The cooling is the main factor, then the power requires which is why it's not in a laptop or tablet.  Even the casual user looks for increased performance in the form of more responsive apps to make the experience of using the machine that much better.  That it has a G5 may not matter much to these same users, but just that it's noticably faster would be enough for some to make the purchase.


----------



## Cat (Sep 4, 2004)

> why not just take the next step and let it be a laptop and/or tablet?


Because it would have to be capable of running from a battery: three fans and a power-hungry G5 do not make for a long and happy battery life.
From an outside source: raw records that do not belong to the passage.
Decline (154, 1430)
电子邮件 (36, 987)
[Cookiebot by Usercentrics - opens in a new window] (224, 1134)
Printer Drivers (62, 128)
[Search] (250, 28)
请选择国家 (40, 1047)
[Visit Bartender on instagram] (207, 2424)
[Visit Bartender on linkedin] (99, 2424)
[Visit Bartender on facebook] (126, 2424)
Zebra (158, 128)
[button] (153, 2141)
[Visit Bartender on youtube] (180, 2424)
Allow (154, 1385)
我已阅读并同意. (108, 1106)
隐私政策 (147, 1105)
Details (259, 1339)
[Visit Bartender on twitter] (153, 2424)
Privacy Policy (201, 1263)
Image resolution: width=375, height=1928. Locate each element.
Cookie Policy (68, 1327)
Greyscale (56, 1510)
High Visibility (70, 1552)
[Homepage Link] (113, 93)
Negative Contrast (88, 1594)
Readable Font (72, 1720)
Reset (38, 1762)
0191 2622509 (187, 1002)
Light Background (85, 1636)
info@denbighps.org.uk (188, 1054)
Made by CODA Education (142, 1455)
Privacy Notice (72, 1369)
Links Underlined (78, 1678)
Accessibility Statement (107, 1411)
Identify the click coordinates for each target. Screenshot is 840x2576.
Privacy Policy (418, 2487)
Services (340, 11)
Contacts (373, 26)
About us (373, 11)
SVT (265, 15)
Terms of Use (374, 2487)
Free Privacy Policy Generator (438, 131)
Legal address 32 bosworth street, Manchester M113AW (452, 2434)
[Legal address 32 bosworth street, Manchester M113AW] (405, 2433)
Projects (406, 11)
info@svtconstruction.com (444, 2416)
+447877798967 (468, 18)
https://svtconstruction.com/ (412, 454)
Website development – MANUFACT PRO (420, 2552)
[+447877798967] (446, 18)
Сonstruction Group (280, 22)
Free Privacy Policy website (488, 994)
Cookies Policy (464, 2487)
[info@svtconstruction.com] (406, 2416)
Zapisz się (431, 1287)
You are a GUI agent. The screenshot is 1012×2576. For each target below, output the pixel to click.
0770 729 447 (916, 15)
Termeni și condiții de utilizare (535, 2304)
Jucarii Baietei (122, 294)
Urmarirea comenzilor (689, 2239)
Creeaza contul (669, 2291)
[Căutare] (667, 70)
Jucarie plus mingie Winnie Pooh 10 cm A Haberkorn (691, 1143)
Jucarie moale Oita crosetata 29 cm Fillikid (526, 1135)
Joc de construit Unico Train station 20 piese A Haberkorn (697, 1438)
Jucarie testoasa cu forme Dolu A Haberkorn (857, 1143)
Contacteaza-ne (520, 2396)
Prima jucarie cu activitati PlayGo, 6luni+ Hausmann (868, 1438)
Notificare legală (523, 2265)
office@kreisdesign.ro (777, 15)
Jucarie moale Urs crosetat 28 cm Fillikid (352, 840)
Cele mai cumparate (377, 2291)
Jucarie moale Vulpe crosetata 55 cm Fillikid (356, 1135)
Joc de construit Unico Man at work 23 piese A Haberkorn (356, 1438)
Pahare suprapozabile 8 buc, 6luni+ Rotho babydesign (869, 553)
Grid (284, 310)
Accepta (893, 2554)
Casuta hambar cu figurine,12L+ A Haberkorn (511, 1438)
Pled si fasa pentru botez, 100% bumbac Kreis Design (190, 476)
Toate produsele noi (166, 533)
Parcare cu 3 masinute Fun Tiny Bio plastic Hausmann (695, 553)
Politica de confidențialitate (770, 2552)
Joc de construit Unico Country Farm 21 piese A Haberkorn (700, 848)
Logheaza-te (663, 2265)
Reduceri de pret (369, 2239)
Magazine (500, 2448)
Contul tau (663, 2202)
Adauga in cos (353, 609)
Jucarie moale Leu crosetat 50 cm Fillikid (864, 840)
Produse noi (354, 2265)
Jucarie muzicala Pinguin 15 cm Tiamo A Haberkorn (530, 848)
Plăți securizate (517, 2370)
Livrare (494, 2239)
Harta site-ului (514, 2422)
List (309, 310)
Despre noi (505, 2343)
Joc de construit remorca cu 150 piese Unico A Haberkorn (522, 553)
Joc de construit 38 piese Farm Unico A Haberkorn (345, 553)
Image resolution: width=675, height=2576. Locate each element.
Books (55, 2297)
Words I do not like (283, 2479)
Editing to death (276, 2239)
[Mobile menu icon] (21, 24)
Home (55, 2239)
Using smaller parts, to make it lighter, would probably make it too expensive. As it is now it is too heavy and too thick to be a tablet or a laptop. They have done an amazing job at cramming all the eqipment is such an enclosure, do not presume it would be easy to double that performance by halving the weight and size. They will do it eventually, but it takes time for research and design.


----------



## karavite (Sep 4, 2004)

Okay, I get it, but it is very hard to let go of preconceptions - I mean, it LOOKS like half of an iBook hanging on a stand!


----------



## Randman (Sep 4, 2004)

No, it looks like a couple of iBooks glued together.


----------



## fryke (Sep 4, 2004)

Actually, it looks just like the new iMac. I don't see an iBook in this and don't see the necessity to try...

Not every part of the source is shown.